The second half of the first day began with the lecture by Dr. Ronald, who has ever engaged in the education of GPs at RACGP for a long time in Australia.

 

And, the main theme he set was: “the self-care ability for GPs”.

 

 

As soon as the lecture started, he gently began to hand out a piece of sliced apple with honey to each of the registrars.
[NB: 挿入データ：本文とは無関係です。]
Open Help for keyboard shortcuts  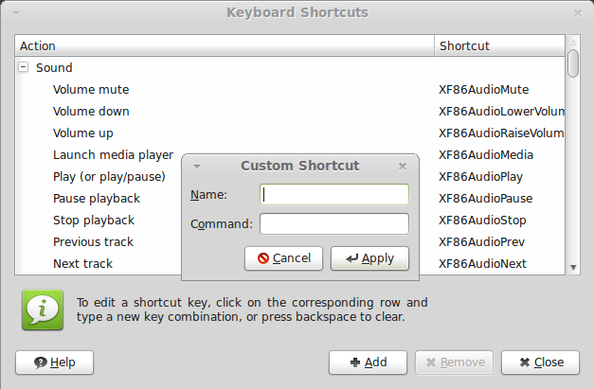(x=54, y=362)
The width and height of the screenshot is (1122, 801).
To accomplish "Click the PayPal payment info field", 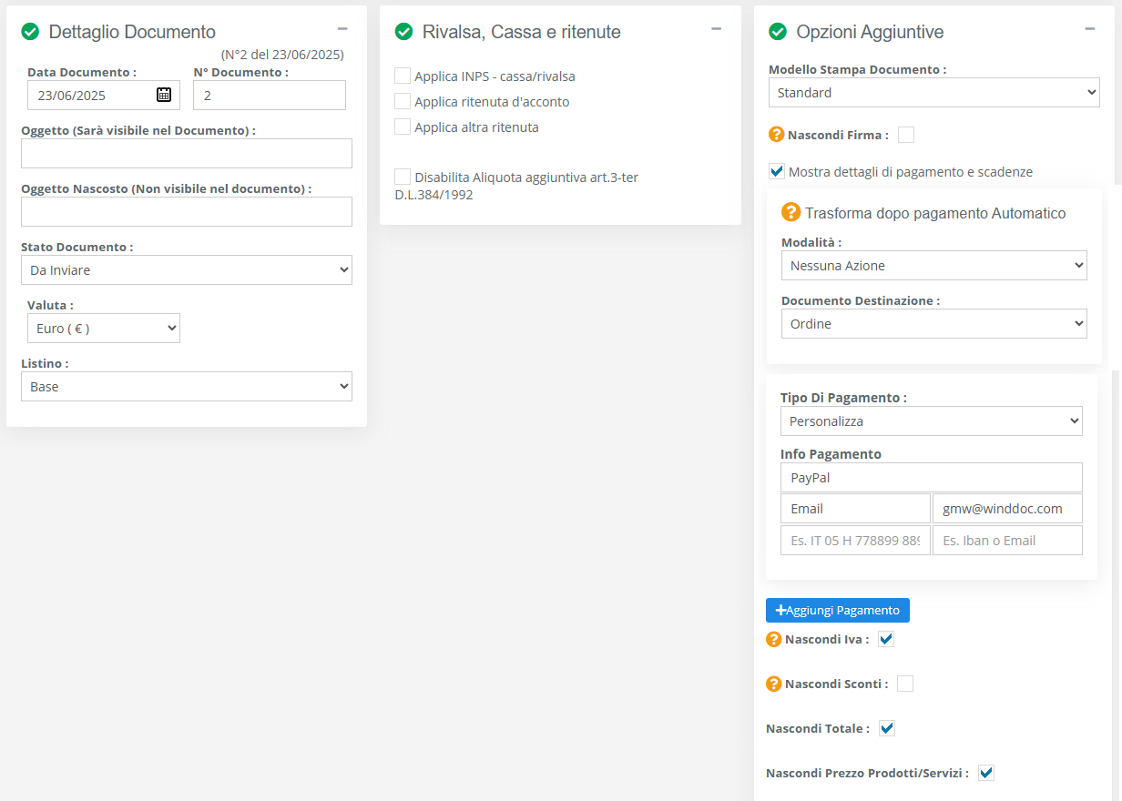I will (931, 478).
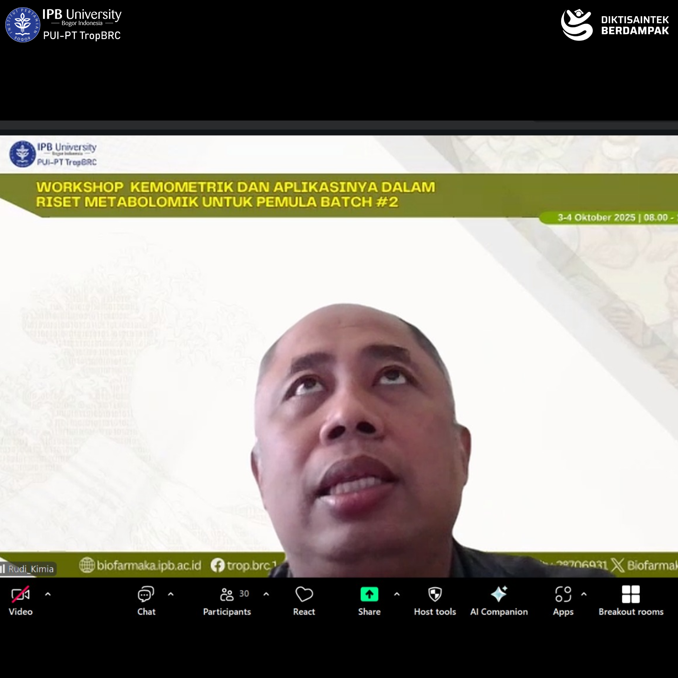This screenshot has width=678, height=678.
Task: Turn on the camera with the Video icon
Action: (x=20, y=595)
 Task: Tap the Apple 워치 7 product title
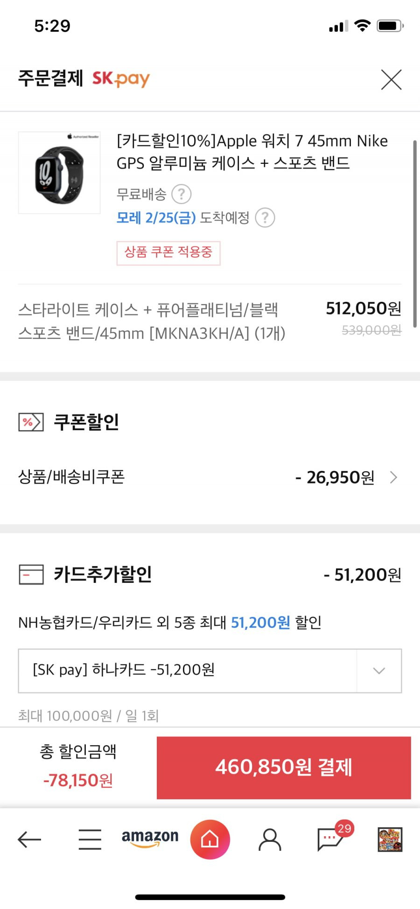point(252,152)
After everyone received the apple, he softly spoke to them and explained about the reason for his behavior.

 

According to him, the sliced honeyed apple is derived from the traditional Jewish New Year ceremony; it means “No matter how hard it is, let’s try to overcome the barriers you face with licking sweet honey”.

 

 

Then, he got down to the business and begun to offer a lecture on resilience and self-care, which is important for both patients and doctors.

 

 

 

By the way, in the first day, Dr. Shirai, who has been engaged in medical oncology in the United States for a long time, also joined in the workshop.

 

Actually he cleverly gave us a lesson based on his experience about how to get on well with others so as not to work as a grumpy doctor in the hospital.

 

 

Moreover, we held a 90-minutes discussion session in the workshop under the theme of today’s keywords, resilience and self-care. Everyone exchanged their opinions fervently, so the debate got peacefully heated eventually.

 

 

 

All thanks to everyone who were at the venue, the workshop finally ended with a huge success.